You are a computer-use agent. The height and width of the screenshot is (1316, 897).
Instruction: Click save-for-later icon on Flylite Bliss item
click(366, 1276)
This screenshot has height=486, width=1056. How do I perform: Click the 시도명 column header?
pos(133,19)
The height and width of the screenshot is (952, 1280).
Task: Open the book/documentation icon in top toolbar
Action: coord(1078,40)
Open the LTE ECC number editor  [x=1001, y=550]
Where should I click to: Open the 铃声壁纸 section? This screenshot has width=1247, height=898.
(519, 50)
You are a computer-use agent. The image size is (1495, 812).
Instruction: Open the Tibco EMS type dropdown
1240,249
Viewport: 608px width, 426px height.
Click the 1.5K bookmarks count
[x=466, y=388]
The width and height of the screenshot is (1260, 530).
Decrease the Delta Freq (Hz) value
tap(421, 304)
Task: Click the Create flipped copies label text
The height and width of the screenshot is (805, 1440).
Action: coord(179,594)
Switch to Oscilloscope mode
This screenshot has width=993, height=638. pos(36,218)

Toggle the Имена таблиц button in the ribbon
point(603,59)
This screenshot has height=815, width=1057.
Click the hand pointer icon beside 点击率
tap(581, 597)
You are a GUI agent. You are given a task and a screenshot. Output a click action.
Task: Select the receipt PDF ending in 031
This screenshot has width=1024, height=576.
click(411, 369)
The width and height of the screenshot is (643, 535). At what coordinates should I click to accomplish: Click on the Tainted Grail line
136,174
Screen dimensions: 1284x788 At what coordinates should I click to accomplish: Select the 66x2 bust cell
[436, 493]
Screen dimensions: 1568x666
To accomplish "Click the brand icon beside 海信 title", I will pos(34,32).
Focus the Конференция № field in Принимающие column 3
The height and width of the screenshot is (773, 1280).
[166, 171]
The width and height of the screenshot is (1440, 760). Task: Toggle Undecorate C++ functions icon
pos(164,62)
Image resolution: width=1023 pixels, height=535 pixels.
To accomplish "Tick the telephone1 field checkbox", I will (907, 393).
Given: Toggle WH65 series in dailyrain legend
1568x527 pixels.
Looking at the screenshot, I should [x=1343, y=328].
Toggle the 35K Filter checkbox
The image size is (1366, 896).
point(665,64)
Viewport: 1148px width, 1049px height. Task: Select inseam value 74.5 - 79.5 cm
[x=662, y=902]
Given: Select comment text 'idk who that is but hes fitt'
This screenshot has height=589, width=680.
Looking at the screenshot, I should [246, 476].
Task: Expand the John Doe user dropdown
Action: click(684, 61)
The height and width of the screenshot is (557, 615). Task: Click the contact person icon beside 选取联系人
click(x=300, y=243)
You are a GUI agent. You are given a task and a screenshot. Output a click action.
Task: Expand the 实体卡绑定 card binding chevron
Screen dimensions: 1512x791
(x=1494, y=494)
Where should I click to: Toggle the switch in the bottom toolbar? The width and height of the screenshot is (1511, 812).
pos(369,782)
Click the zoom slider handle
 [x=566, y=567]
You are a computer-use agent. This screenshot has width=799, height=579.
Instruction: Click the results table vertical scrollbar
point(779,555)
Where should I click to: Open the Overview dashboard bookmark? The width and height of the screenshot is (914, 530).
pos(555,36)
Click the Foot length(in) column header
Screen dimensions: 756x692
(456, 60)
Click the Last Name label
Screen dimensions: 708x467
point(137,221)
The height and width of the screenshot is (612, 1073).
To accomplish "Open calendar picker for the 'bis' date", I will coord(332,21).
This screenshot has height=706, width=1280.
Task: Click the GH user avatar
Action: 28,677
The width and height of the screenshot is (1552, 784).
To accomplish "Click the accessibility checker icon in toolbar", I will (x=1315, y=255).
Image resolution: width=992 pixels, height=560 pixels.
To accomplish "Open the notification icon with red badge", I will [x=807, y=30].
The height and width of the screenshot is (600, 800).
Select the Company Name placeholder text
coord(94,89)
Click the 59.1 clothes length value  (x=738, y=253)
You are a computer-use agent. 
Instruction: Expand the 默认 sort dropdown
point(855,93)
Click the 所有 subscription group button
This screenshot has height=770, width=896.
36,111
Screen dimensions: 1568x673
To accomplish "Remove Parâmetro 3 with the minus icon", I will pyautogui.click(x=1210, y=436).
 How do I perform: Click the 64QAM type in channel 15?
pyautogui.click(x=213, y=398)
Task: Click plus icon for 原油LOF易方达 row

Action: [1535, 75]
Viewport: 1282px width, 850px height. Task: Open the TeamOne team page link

====

◆ **What you should do**
What is needed is an exact transcription of every entry above.

◆ **Response to this exercise**
You are a computer-use agent. The height and width of the screenshot is (1316, 897).
Instruction: Click save-for-later icon on Flylite Bliss item
click(366, 1276)
This screenshot has height=486, width=1056. How do I perform: Click the 시도명 column header?
pos(133,19)
The height and width of the screenshot is (952, 1280).
Task: Open the book/documentation icon in top toolbar
Action: coord(1078,40)
Open the LTE ECC number editor  [x=1001, y=550]
Where should I click to: Open the 铃声壁纸 section? This screenshot has width=1247, height=898.
(519, 50)
You are a computer-use agent. The image size is (1495, 812).
Instruction: Open the Tibco EMS type dropdown
1240,249
Viewport: 608px width, 426px height.
Click the 1.5K bookmarks count
[x=466, y=388]
The width and height of the screenshot is (1260, 530).
Decrease the Delta Freq (Hz) value
tap(421, 304)
Task: Click the Create flipped copies label text
The height and width of the screenshot is (805, 1440).
Action: coord(179,594)
Switch to Oscilloscope mode
This screenshot has width=993, height=638. pos(36,218)

Toggle the Имена таблиц button in the ribbon
point(603,59)
This screenshot has height=815, width=1057.
Click the hand pointer icon beside 点击率
tap(581, 597)
You are a GUI agent. You are given a task and a screenshot. Output a click action.
Task: Select the receipt PDF ending in 031
This screenshot has width=1024, height=576.
click(411, 369)
The width and height of the screenshot is (643, 535). At what coordinates should I click to accomplish: Click on the Tainted Grail line
136,174
Screen dimensions: 1284x788 At what coordinates should I click to accomplish: Select the 66x2 bust cell
[436, 493]
Screen dimensions: 1568x666
To accomplish "Click the brand icon beside 海信 title", I will pos(34,32).
Focus the Конференция № field in Принимающие column 3
The height and width of the screenshot is (773, 1280).
[166, 171]
The width and height of the screenshot is (1440, 760). Task: Toggle Undecorate C++ functions icon
pos(164,62)
Image resolution: width=1023 pixels, height=535 pixels.
To accomplish "Tick the telephone1 field checkbox", I will (907, 393).
Given: Toggle WH65 series in dailyrain legend
1568x527 pixels.
Looking at the screenshot, I should [x=1343, y=328].
Toggle the 35K Filter checkbox
The image size is (1366, 896).
point(665,64)
Viewport: 1148px width, 1049px height. Task: Select inseam value 74.5 - 79.5 cm
[x=662, y=902]
Given: Select comment text 'idk who that is but hes fitt'
This screenshot has height=589, width=680.
Looking at the screenshot, I should [246, 476].
Task: Expand the John Doe user dropdown
Action: click(684, 61)
The height and width of the screenshot is (557, 615). Task: Click the contact person icon beside 选取联系人
click(x=300, y=243)
You are a GUI agent. You are given a task and a screenshot. Output a click action.
Task: Expand the 实体卡绑定 card binding chevron
Screen dimensions: 1512x791
(x=1494, y=494)
Where should I click to: Toggle the switch in the bottom toolbar? The width and height of the screenshot is (1511, 812).
pos(369,782)
Click the zoom slider handle
 [x=566, y=567]
You are a computer-use agent. This screenshot has width=799, height=579.
Instruction: Click the results table vertical scrollbar
point(779,555)
Where should I click to: Open the Overview dashboard bookmark? The width and height of the screenshot is (914, 530).
pos(555,36)
Click the Foot length(in) column header
Screen dimensions: 756x692
(456, 60)
Click the Last Name label
Screen dimensions: 708x467
point(137,221)
The height and width of the screenshot is (612, 1073).
To accomplish "Open calendar picker for the 'bis' date", I will coord(332,21).
This screenshot has height=706, width=1280.
Task: Click the GH user avatar
Action: 28,677
The width and height of the screenshot is (1552, 784).
To accomplish "Click the accessibility checker icon in toolbar", I will (x=1315, y=255).
Image resolution: width=992 pixels, height=560 pixels.
To accomplish "Open the notification icon with red badge", I will [x=807, y=30].
The height and width of the screenshot is (600, 800).
Select the Company Name placeholder text
coord(94,89)
Click the 59.1 clothes length value  (x=738, y=253)
You are a computer-use agent. 
Instruction: Expand the 默认 sort dropdown
point(855,93)
Click the 所有 subscription group button
This screenshot has height=770, width=896.
36,111
Screen dimensions: 1568x673
To accomplish "Remove Parâmetro 3 with the minus icon", I will pyautogui.click(x=1210, y=436).
 How do I perform: Click the 64QAM type in channel 15?
pyautogui.click(x=213, y=398)
Task: Click plus icon for 原油LOF易方达 row

Action: [1535, 75]
Viewport: 1282px width, 850px height. Task: Open the TeamOne team page link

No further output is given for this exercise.